It looks like the rapid expansion of luxury brands into China we keep hearing about isn’t so rapid anymore. Ready and raring to take their place? Affordable fast fashion brands, according to new reports.
The Financial Times‘ Vanessa Friedman, who can be relied upon for sharp insight into all matters of the fashion biz, got an early look at an in-depth luxury markets report by Ledbury Research–which indicated that luxury executives aren’t quite as optimistic about the Chinese demand for luxury goods as they once were.
Demand in China for luxury has been slowing and the report seems to provide evidence that it may not bounce back. Friedman quotes a Ledbury rep who says, “uncertainty of the Chinese situation is definitely key– it’s unknown whether it’s temporary, if it’s to do with graft, a cyclical phenomenon, or the beginning of a longer-term shift due to changing consumer tastes (even though there’s probably still a lot of untapped potential in China).”
On the other hand, demand for more affordable fashion is apparently growing faster than ever in China–a trend that is perhaps indicative of such “changing consumer tastes.”
According to Kim Mercado from CBRE, a commercial real estate services firm, affordable brands like Zara and H&M are expanding more rapidly in Asia than luxury brands. “Luxury has been in Asia for a really long time, so they were some of the first brands to come into the market, so there’s not as many markets for them to expand into,” she told the Wall Street Journal. “The second reason is there are a lot more mid-range, mid-tier value brands out there, so there are a lot of them coming into the market.”
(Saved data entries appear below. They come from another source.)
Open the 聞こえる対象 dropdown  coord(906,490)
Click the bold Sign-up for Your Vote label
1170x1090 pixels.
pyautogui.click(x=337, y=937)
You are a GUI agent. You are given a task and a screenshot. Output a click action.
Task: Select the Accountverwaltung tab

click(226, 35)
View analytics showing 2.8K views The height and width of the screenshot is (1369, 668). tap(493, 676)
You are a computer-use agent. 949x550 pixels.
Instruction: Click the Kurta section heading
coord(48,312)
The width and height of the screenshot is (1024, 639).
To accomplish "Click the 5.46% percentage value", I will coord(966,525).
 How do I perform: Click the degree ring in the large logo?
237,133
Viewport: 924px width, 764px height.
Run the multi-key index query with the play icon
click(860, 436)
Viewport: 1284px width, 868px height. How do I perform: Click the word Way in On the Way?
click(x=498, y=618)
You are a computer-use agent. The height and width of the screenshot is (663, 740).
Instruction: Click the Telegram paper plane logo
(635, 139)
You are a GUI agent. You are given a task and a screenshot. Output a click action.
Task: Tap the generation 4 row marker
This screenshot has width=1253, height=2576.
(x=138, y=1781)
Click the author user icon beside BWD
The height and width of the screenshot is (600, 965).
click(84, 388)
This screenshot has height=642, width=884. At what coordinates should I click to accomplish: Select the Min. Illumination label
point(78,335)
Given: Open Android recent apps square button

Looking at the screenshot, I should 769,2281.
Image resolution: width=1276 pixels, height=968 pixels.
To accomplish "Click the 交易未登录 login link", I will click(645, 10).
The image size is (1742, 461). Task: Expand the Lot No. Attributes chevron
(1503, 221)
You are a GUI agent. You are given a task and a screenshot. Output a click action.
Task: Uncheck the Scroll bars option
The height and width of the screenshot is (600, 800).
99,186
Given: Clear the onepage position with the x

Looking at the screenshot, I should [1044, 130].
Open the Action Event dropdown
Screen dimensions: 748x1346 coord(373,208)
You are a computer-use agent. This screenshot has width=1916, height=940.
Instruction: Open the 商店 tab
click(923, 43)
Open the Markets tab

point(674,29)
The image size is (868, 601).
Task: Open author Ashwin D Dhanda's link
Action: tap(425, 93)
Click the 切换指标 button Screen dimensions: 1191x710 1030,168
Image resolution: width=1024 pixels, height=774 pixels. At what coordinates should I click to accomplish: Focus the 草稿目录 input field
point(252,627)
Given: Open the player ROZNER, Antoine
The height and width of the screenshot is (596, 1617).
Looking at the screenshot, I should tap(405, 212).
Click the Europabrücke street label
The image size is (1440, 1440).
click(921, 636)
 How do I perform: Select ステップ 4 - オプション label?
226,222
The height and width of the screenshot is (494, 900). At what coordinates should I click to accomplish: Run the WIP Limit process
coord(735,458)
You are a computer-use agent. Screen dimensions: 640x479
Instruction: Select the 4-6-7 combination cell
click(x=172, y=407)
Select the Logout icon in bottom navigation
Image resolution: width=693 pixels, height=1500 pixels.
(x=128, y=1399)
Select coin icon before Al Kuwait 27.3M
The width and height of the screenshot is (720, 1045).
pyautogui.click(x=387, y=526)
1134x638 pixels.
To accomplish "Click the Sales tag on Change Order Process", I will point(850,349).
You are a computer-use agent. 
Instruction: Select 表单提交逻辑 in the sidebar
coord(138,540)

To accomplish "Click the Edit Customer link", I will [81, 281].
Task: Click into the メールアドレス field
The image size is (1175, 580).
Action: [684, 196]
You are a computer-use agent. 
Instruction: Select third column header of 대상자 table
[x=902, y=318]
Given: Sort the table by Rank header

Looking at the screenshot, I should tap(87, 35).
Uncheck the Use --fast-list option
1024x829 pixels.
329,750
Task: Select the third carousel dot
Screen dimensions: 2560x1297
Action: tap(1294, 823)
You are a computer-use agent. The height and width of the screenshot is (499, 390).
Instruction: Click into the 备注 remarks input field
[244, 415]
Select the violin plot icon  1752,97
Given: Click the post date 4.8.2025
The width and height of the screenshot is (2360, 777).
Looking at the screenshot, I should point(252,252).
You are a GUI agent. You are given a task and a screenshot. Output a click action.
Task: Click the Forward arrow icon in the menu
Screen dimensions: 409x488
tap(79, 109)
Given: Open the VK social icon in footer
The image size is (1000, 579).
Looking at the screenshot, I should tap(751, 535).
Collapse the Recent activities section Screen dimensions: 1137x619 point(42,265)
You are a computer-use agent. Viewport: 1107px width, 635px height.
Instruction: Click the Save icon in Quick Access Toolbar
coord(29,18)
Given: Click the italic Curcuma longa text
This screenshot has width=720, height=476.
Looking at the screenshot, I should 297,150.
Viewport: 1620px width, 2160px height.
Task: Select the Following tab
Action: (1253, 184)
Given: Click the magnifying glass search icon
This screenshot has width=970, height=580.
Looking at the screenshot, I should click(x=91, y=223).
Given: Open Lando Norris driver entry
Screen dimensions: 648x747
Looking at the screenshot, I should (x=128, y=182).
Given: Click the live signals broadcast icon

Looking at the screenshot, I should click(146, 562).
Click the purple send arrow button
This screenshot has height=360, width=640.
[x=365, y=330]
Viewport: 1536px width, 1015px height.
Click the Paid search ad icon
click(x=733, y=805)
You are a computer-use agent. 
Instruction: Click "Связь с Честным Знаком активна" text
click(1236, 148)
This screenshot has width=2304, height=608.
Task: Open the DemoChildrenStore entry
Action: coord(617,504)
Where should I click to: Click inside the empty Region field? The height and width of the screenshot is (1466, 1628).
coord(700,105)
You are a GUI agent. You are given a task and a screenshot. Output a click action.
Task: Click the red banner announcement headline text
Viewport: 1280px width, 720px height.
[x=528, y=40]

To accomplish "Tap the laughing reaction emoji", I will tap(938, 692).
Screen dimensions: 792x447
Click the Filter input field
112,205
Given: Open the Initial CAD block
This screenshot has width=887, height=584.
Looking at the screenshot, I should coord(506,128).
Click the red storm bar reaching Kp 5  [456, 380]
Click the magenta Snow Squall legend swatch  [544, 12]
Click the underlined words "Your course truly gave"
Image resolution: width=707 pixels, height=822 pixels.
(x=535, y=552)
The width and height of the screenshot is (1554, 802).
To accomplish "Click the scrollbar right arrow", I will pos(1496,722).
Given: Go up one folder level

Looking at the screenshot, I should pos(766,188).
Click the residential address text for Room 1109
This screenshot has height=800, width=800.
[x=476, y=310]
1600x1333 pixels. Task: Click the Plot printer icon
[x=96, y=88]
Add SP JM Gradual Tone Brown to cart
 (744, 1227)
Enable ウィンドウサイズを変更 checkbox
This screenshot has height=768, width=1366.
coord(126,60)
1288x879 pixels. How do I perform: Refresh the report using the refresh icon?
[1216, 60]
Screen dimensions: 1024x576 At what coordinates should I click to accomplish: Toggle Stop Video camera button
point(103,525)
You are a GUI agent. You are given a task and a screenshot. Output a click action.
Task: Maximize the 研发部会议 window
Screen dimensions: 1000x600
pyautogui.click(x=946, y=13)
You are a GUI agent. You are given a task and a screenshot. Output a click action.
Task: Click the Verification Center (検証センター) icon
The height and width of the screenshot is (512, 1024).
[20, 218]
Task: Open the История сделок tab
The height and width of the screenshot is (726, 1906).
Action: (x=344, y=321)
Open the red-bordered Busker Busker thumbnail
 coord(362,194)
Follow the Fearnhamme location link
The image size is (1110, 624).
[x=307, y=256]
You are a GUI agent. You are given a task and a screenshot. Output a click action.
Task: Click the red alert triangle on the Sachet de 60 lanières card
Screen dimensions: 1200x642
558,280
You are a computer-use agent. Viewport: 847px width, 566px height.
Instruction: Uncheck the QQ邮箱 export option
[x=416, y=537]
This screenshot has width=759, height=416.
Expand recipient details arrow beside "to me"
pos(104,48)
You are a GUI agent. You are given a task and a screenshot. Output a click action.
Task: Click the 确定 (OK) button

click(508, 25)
She points to cultural changes in China such as urbanization and the emergence of a middle class as reasons why fast fashion has become more desirable.
She also touched on the growth of local Asian brands–which, with a little help from China’s chic new first lady–could become even stronger.
Meanwhile, it sounds like European luxury brands won’t be expanding the way they once were. Mercado speculates that, instead, they’ll invest into their already-existing stores and focus on improving customer experience, leaving room for Asia’s retail landscape to become more diverse than ever.